Full-time workers should make enough to live on
By Jack Hoffman, Rutland Herald, April 19, 2014
There appears to be a good chance the Legislature will increase the minimum wage this session, but so far it has set its sights too low. The Legislature needs to look beyond the $10.10 an hour that President Obama and Gov. Peter Shumlin have proposed and think in terms of what a Vermont family needs to live on.
Full-time work ought to support a decent standard of living. People who work 40 hours a week, year round, ought to have at least enough income to support their families and meet their basic needs.
The Economic Policy Institute in Washington, D.C., and the Vermont Legislature’s Joint Fiscal Office calculate that a basic family budget for a single parent with one child is close to $50,000 a year. For a family of two working parents with two children, it’s $70,000-$75,000.
Vermont can’t raise the minimum wage to $25 or $30 or $35 an hour, and it probably can’t even guarantee a livable income for a full-time working mother with just a single child. But by raising the minimum wage to $11.50 or $12 an hour and expanding the state’s tax credit for low-income, working families, Vermont could begin to close the huge gap between the cost of a decent standard of living and what most low-wage workers have to live on.
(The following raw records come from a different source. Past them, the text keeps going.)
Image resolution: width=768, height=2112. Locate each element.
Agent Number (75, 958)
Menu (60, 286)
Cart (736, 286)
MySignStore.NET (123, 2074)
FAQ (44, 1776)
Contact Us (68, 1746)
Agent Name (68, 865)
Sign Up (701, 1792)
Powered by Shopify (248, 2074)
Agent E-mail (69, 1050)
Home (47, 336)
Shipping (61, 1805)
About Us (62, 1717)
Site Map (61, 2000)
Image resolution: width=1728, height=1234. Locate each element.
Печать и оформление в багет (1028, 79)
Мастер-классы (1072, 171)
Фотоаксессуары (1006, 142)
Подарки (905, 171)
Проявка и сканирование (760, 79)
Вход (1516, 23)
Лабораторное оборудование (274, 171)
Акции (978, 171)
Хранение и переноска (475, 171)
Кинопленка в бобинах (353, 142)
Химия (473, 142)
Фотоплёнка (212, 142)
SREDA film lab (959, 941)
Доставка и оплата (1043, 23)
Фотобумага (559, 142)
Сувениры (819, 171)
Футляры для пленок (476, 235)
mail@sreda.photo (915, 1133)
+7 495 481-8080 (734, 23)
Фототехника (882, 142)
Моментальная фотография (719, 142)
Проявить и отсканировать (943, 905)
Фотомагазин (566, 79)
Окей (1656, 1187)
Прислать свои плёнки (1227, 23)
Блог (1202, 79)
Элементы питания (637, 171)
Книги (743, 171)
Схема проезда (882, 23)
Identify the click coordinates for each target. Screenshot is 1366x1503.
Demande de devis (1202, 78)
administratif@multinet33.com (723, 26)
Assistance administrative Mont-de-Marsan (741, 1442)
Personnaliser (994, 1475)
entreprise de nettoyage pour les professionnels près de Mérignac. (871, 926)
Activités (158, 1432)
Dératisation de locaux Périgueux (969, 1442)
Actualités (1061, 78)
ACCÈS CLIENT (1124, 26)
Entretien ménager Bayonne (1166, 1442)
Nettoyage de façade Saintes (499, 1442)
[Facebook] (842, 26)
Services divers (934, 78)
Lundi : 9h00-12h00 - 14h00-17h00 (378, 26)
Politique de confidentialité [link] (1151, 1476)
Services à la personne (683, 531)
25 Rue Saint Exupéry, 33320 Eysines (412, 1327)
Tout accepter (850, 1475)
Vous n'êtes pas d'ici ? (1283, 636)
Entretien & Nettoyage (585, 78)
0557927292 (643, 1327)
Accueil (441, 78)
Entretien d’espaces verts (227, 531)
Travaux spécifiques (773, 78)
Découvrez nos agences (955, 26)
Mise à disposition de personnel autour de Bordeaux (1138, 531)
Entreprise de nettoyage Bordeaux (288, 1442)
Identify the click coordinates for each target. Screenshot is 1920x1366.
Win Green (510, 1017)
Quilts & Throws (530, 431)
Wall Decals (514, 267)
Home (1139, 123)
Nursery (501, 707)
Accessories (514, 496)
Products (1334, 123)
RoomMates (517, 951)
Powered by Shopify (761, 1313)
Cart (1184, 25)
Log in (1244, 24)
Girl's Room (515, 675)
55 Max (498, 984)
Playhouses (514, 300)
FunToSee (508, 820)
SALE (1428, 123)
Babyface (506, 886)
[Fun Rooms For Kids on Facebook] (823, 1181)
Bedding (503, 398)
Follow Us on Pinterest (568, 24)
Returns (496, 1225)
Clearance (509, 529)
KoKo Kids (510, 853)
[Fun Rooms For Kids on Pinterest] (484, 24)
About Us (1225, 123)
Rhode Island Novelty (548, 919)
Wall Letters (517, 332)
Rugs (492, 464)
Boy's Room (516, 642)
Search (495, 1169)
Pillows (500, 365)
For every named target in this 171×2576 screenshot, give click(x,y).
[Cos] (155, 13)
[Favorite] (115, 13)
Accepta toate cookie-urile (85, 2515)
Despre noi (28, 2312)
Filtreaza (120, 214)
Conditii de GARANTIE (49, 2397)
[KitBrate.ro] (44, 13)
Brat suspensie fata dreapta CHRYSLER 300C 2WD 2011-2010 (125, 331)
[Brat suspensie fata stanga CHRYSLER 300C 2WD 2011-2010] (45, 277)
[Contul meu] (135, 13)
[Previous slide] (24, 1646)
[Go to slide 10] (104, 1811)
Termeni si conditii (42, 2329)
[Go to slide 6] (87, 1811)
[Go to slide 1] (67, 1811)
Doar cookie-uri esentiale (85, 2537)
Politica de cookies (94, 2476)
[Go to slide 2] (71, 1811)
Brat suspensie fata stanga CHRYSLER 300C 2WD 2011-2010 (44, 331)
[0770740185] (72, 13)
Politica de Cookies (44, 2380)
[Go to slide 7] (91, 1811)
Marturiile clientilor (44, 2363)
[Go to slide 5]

Combining an increase in the minimum wage with an increase in the Earned Income Tax Credit (EITC) for low-wage workers was the subject of a paper by Jeannette Wicks-Lim, an economist at the Political Economy Research Institute (PERI) at the University of Massachusetts and an expert on the minimum wage. She discussed her research with a Vermont Senate committee last week. She also refuted a commonly heard claim that raising the minimum wage hurts the economy and costs jobs. Wicks-Lim told the committee that research had found little or no negative effect from raising the floor on wages.
Her testimony was reinforced by Phil Merrick, owner of August First Bakery and Café in Burlington. As a business owner, he said he supported a higher minimum wage because it was the right thing to do and would help the economy by putting more money in the pockets of people who would spend it immediately—and in Vermont. The cost of the minimum wage proposed by the governor would be inconsequential to his customers, Merrick said. And he thinks the wage increase should be higher than the governor recommended.
Vermont, like the rest of the country, has seen a growing gap between rich and poor. Raising the minimum wage alone isn’t going to close that income gap. There are many other steps that need to be taken. But raising the minimum wage can help, especially if it’s coupled with an increase in the EITC that gets full-time workers closer to a livable income. And those changes need to be part of a broader commitment among policy makers to reduce income inequality in Vermont.
Jack Hoffman is a policy analyst for Public Assets Institute (www.publicassets.org), a non-partisan, non-profit organization based in Montpelier.